When I arrive at the University Department M are just about to take the stage in The Stylus. Their name makes them sound like an 80s synth duo, which indeed they are, but with the addition of a very tribal sounding drummer. The male singer looks like a Doctor Who era David Tennant in a lab coat, but bizarrely sounds like Alison Moyet! Halfway through they ramp the speed up and drop some sequences into the mix, it becomes quite danceable.
In the Refectory hipster Charlie Boyer & The Voyeurs have certainly upped their game, and all the songs are much more catchy than when I last saw them. I can see why they've been snapped up by a major label. I can also see their skuzzy guitar pop being a big festival hit in the summer.
Katie made the short walk to Leeds Met to catch Leeds based Middleman who played an absolutely blinding set, and was her hi-light her the day. Their mix of intelligent hip hop lyrics, rock and Prodigy style beats had the crowd dancing away and trying to catch one of the many CDs thrown into the crowd. Singer Andy topped their energetic set off by launching himself into the crowd superman style (and then proceeded to lose his phone)
Post War Glamour Girls are named after a John Cooper-Clarke poem which gets them off to a good start. They’re dark, doomy and catchy and have me tapping along from the start. When the dual male and female vocals come in together its heavenly. “Service Station Blues” is a dark indie blues song and
Back in The Mine Castrovalva is wishing someone “happy birthday you motherfucker”. There’s lots of pelvic thrusting from the larger than life rapper over a hard metal rhythm. There's also synth samples in there too. Bonkers is the only word for it!
Once again I head over to The Stylus to catch Deep Sea Arcade, who start off as shambling indie but by the third number have progressed into the most wonderful shoegaze pop noise. There's even a bit of happy Monday’s vibe going on, they’re totally glorious by the end, another one I’ll catch again
Over in The Refectory, Australians Splashh make a huge pop sonic wall of sound that deserves more of an audience than turn up for their early evening spot. They have dual vocals over groovy fuzzy pop. Pretty good.
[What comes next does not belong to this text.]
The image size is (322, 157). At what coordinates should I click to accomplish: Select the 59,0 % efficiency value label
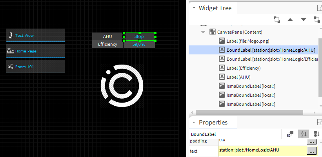(x=139, y=44)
Katie tthen made the fairly long walk across the city centre to Milos to witness a magnificently shambolic punk set from Kleine Schweine, whose sub two minute songs all appear to be about Eastern European former communist countries and dictators. It was a bit cramped in Milos to say the least, with the band literally in the crowd's faces and a brief mid set break to down some shots!
Savages are soundchecking in The Stylus, and it's loud. As they come on the temperature rises as their disturbing intro tape plays. the dry ice rises and the band kick in to their first number, but the volume has already dropped, but we have our first moshpit of the day to the throbbing bass and hypnotic drums. Unfortunately there’s something wrong with the lead vocal mic, after 2 songs, the band jam quietly in the background while its fixed, later in the set the band launch into a jam of “Don't Let The Fuckers Get You Down”, which consists of the title of the song repeated over and over for 5 minutes, its brilliantly incendiary and mesmerizing under the monochrome lighting. They’re the best band of the day for me.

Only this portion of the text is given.